Neither in Cézanne’s views of the Sainte-Victoire mountain, nor in those of Tahiti by Gauguin, nor those of Arles by Van Gogh… not even in those of Montmartre by Toulouse-Lautrec, the man of the images precariously subject to accuracy (to name some of the painters that at some point nurtured Ajubel’s budding gaze), is there an explicit will of reality in what is depicted, but rather the self-sufficient tension to go a little further from the literal and fid the point of contact between the false and the true, the apparent and the essential, or the sensual, in its most jubilant version, and the conceptual. Just as we would not find that will in the painter that our Cuban artist (Alberto Morales Ajubel, Sagua la Grande, Cuba, 1956) wanted to be as a child: Rembrandt (…)
Without ever dismissing that early vocation, Ajubel applied himself for years to another skill, that of drawing, with which he imparted his knowledge from the pages of the mythical “DDT,” demonstrating his abilities in that territory, to synthesize the multiple metaphors and paradoxes that speak to us of the effort of men to define themselves as individuals.
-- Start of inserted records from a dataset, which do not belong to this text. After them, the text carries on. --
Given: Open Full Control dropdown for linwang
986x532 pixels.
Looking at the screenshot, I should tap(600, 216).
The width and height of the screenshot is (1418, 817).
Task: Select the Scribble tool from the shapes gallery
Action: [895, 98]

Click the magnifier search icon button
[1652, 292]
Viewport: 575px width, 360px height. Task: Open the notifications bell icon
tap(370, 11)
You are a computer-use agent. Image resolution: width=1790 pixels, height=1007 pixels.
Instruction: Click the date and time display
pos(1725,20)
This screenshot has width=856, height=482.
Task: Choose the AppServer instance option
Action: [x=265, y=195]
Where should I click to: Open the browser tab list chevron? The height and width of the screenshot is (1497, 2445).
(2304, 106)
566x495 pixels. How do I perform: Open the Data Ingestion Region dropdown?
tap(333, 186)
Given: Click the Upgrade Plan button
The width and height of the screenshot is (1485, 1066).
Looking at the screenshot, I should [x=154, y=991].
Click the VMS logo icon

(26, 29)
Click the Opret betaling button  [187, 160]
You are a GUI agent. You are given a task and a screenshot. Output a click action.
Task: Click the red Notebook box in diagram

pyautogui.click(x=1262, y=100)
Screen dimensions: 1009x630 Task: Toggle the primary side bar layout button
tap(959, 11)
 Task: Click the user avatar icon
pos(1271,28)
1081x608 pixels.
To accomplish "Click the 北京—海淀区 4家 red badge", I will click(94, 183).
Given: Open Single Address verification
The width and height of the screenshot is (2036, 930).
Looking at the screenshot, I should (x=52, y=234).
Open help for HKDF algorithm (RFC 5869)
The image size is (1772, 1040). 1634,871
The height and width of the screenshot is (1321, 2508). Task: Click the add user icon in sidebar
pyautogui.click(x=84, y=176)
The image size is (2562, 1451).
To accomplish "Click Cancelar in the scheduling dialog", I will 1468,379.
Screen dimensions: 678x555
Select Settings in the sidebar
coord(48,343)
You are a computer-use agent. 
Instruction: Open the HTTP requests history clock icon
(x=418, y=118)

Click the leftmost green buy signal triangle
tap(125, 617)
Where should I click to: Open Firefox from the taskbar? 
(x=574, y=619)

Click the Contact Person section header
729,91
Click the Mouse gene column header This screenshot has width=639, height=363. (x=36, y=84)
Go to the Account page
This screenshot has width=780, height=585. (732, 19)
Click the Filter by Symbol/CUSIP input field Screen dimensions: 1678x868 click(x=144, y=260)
Sooner rather than later we knew, however, as a happily disturbing graphic style had been announcing, that Ajubel the painter would fully return to argue with what is external and accidental in this present in which modernity is in question. (…) And thus he has finally decided to show us his beautiful phantasmagoria, which can be superficially misread as an evocation of his tropical origins, a sort of stroll through the primordial house of memory, between folklorism and an indigenism at times incomprehensible; no more or less than what a foreign spectator would expect from the deep Cubanness of his demiurge, “Cuban art for export,” just another purveyor of the island’s ornamentation ready for unreflective consumption. Which is not the case. Which is not his case.
Because I have always seen in Ajubel’s eyes a kind of permanent game of photographic shutters, in which as soon as one, or both, of them closed, or were kept open, looking to print some images in his mind of just the right point of imprecision to be able to later dismiss them and not have, therefore, to surrender slavishly to their evidence. Images that in their own condition of weakened or overexposed instantaneity would possess something of the grounds of the eternal. Or, if you prefer, something of the conscience as pictorial subject, which is what a good part of the best modern artistic premises came to provide.
But, as this procedure is a good way to recreate the created and to bestow the far away with more vividness, in these paintings there is another course of action, or so it seems to me, that awakens in me the skepticism which I am always in pursuit of when met with a work, looking for what it harbors from experience.
I refer to the permanent discord that presides in his painting, a discord that explodes in an abundance of chromatic sparks, so fluid at times between memory and oblivion; the two sides of a personal identity that indistinctly views his autobiography in both mirrors of his mind, to extract some images which we do not know if about to be erased or reaffirmed, and that, to that extent, only we, the spectators, can amnesty or condemn, granting them a before or after.
(…) Ajubel’s euphoric dreams are made for our vigils, which seem to be produced with the sole objective of complementing them.